Jastrzębski Węgiel zmierzył się dzisiaj z Cuprumem Lubin w trzecim meczu fazy play-off PlusLigi. W pierwszym spotkaniu bardzo pewnie triumfowali lubinianie i przed jastrzębianami stało naprawdę spore wyzwanie. Podopieczni Roberto Piazzy pokazali jednak klasę i mimo złego początku pokonali ekipę Cuprumu i doprowadzili do trzeciego starcia. Dzisiejszy bój rozstrzygnął się dopiero po tie-breaku, jednak to jastrzębianom udało się awansować do półfinału, w którym zmierzą się z Asseco Resovią Rzeszów.
Zawodnicy Jastrzębskiego Węgla bardzo pewnie rozpoczęli spotkanie i na pierwszej przerwie technicznej prowadzili już 8:2. Lubinianie wyraźnie nie mogli odnaleźć się na boisku, a pojedyncze punkty zdobyli jedynie, gdy błędy popełniali rywale. Jastrzębianie natomiast grali jak natchnieni i kończyli większość ataków. Obraz gry nie zmienił się aż do końca partii, w której gospodarze praktycznie rozbili rywali wygrywając 25:12.
Na początku drugiego seta skuteczne ataki przeplatały się z zepsutymi zagrywkami. Lubinianie zanotowali jednak kilka bloków, co dało im dwupunktowe prowadzenie na pierwszym regulaminowym czasie. W końcowej fazie seta goście znacznie przyspieszyli tempo i wygrywali już 21:17. Trener jastrzębian wykorzystał 2 przerwy, jednak na nic się to zdało i podopieczni Gheorghe Cretu wyrównali wynik w całym spotkaniu.
Podrażnieni przegraną w poprzedniej partii gospodarze rozpoczęli trzeciego seta od prowadzenia i konsekwentnie je utrzymywali.
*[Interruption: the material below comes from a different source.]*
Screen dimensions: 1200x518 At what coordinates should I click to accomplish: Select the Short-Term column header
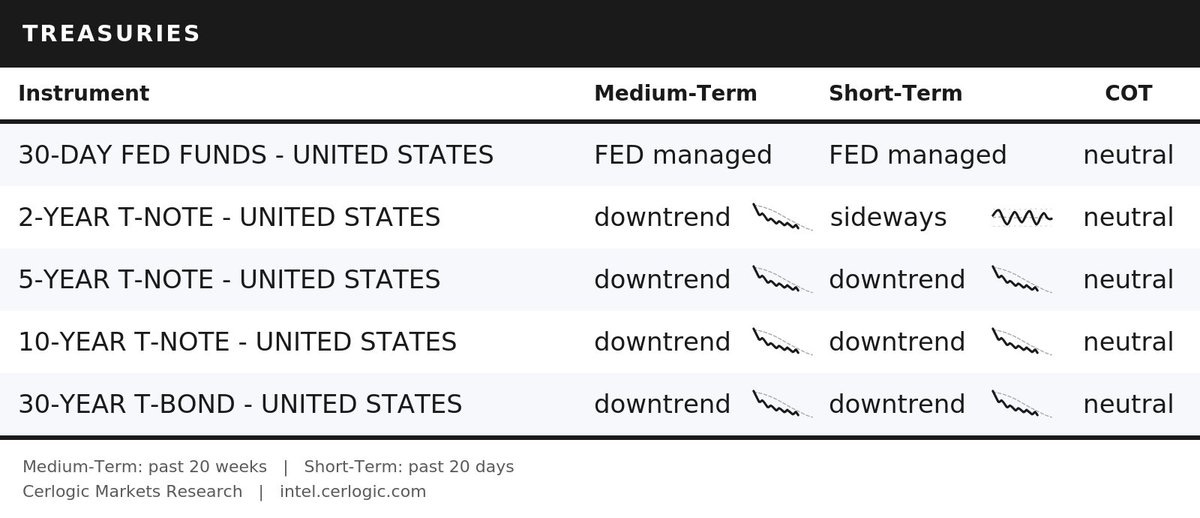click(895, 93)
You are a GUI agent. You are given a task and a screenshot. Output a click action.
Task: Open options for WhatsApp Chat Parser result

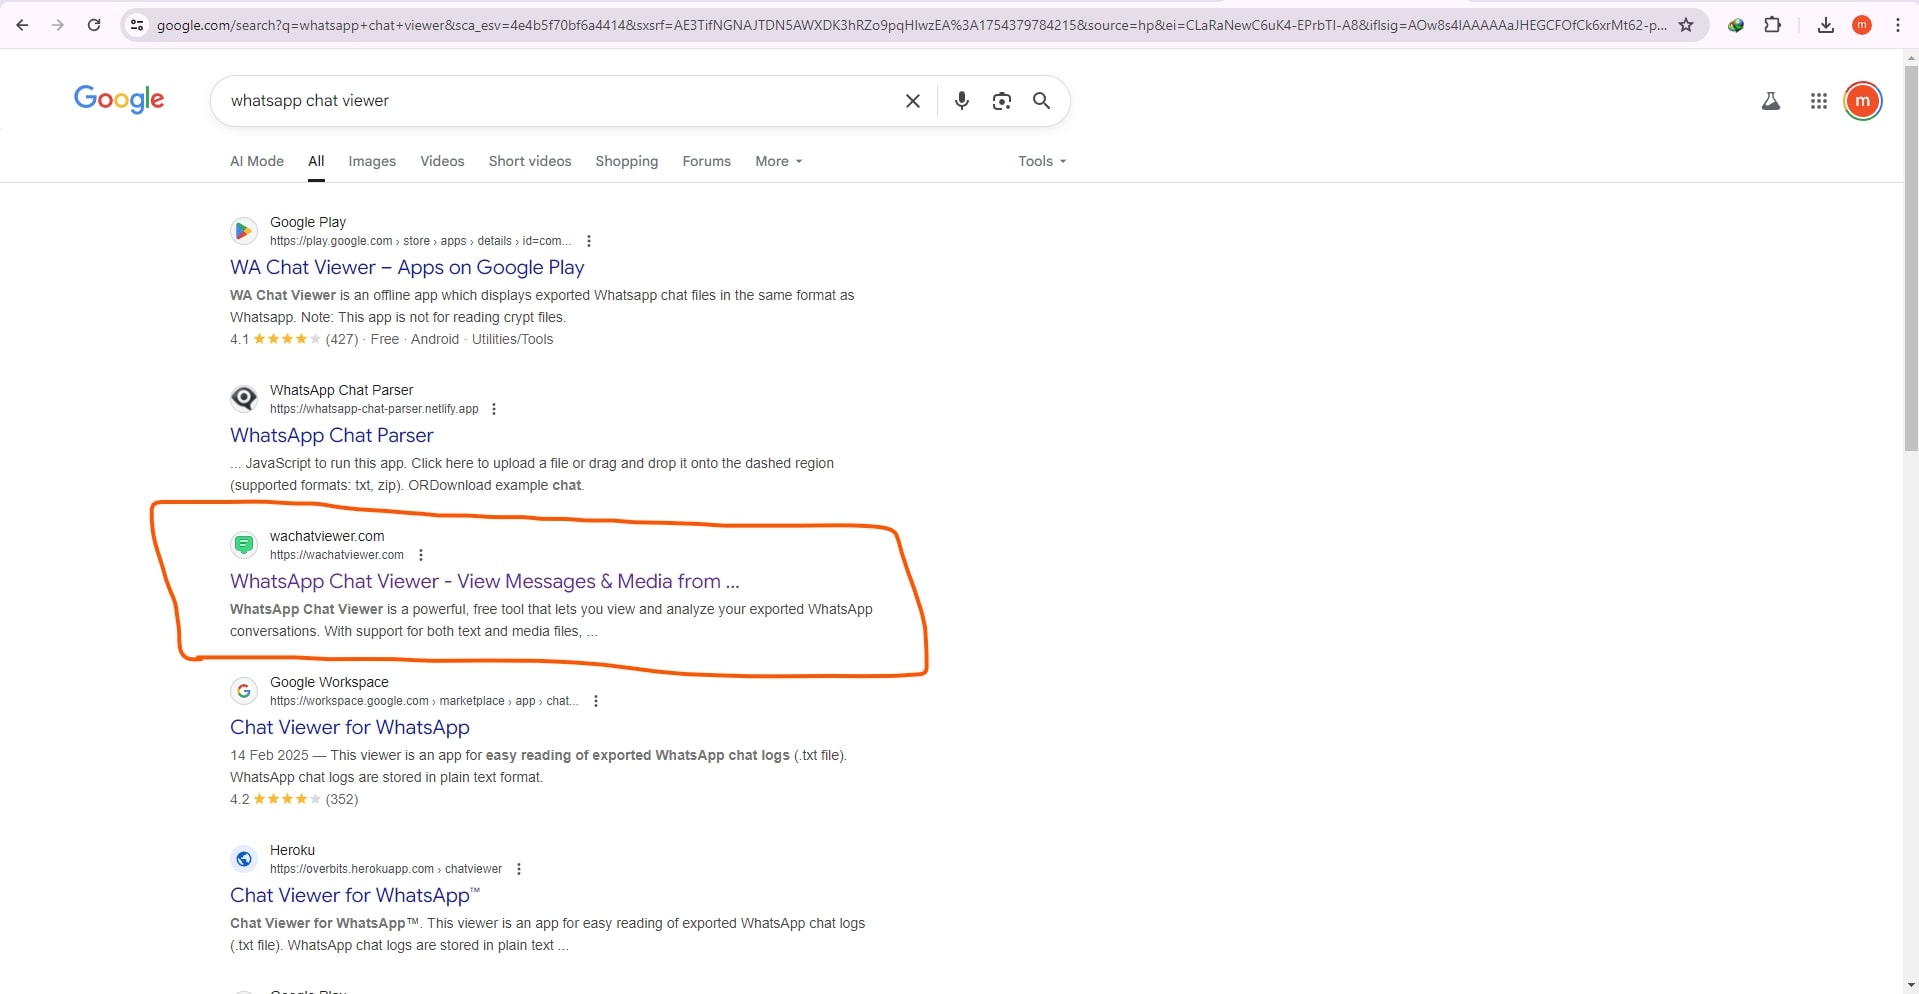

Nie pomogły przerwy na żądanie trenera z Lubina, ponieważ to gospodarze byli lepsi. Ostatecznie partia zakończyła się wynikiem 25:23 dla drużyny Jastrzębskiego Węgla.
Czwarty set był naprawdę bardzo wyrównany, a zawodnicy wymieniali mocne uderzenia. Do połowy partii żadna z drużyn nie potrafiła zbudować prowadzenia wyższego niż 2 punkty. Dopiero od stanu 14:14, lubinianie zaczęli odskakiwać rywalom. Skutecznymi atakami popisywał się Marcel Gromadowski, 2 bloki dołożył do tego Dmytro Paszycki i na tablicy pojawił się wynik 20:15 dla gości. Nie pomogła podwójna zmiana w ekipie gospodarzy, bowiem lubinianie po raz drugi w tym meczu doprowadzili do wyrównania wyniku.
Ostatnia partia decydowała o wszystkim – zarówno o wygranej, jak i awansie do półfinału, dlatego obydwie drużyny wyszły na boisko maksymalnie zmobilizowane. Siatkarze grali punkt za punkt, jednak to lubinianie popełnili kilka błędów własnych, co zaważyło na wyniku. Gospodarze natomiast nie zanotowali w tym secie ani jednej pomyłki, co umożliwiło im wygranie całego meczu, jak i awans.
MVP: Michał Masny
Jastrzębski Węgiel – Cuprum Lubin 3:2 (25:12, 20:25, 25:23, 20:25, 15:11)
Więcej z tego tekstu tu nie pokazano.